“Hey, what’s up?” I answered the phone with my usual greeting.
“I’ve just been stripped naked and marched down main street.”
I swiveled away from my computer screen. She had my undivided attention.
“Do what? What are you talking about?”
My sister, critique partner and an amazing writer then explained. Seems she’d won an evaluation for her WIP (work in progress) from a noted author, teacher and blogger.
The prize evaluation had been delivered this morning, like an atom bomb, via conference call.
It wasn’t what she’d expected.
“More like a public flogging,” she said.
“Ouch, it couldn’t have been that bad.”
What else was I going to say?
“Trust me it was. I’m now rethinking not only my entire story, but my talent too.”
“Whoa, wait a second. You’ve written over 40 thousand words. You can’t throw it in the trash. I’m sure you just took the critique too seriously.”
Now let me say upfront, she is a very good writer. I hear you, you think my opinion is skewed and that may be, but let me assure you, she can tell a hell of a story.
My job at this point is to just listen and let her vent before I step in with the voice of reason.
Why am I sharing this with you?
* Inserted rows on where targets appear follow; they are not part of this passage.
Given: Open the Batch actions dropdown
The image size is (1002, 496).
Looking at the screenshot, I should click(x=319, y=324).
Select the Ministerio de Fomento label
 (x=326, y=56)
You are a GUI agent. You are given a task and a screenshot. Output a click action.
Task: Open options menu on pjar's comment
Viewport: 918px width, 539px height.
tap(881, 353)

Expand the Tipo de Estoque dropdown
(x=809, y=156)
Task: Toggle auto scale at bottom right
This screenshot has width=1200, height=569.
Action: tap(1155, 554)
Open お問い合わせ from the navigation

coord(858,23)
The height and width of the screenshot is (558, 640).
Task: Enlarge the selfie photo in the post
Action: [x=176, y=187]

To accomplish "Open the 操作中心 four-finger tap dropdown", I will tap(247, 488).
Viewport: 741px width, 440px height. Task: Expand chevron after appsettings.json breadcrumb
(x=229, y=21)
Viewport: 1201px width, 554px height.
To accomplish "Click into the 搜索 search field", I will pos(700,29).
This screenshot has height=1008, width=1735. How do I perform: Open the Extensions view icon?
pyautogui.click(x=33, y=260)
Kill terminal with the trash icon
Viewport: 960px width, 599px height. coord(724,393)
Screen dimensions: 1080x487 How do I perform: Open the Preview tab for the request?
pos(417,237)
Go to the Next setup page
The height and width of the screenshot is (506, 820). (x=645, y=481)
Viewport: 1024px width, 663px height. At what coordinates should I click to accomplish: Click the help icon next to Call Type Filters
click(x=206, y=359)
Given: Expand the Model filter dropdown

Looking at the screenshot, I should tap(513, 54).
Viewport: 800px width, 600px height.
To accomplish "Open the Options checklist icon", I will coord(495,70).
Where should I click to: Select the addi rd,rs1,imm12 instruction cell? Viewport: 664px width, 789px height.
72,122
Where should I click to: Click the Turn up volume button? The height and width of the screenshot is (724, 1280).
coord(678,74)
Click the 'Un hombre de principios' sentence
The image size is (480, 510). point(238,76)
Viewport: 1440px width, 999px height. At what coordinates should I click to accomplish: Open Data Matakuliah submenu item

Sometimes I think we as writers need to hear more than what we are doing wrong. Anyone who steps out of their comfort zone as she did is:
- Brave! Anyone who subjects themselves to an indepth evaluation of this type is DAMN BRAVE. Definately braver than I am.
- Critiques are subjective. Opinions are like tastes, but not all are equal. As such, take with a grain of salt and move on.
- Talent like beauty, is in the eye of the beholder. Or in the instance of a writer, the eyes of the reader.
I’m sure she learned a lot from the author and her evaluation prize. I’m equally sure the author meant the critique to be constructive.
Why did I share this? As a reminder.
- Don’t let anyone pour cold water on your dreams.
- Absorb the positive, helpful information, and then shake off the negative.
- And remember no matter how thick your skin, some things still smart.
And from one writer to another, remember to write it your way!
Mechanics are important, but it’s the story that must shine.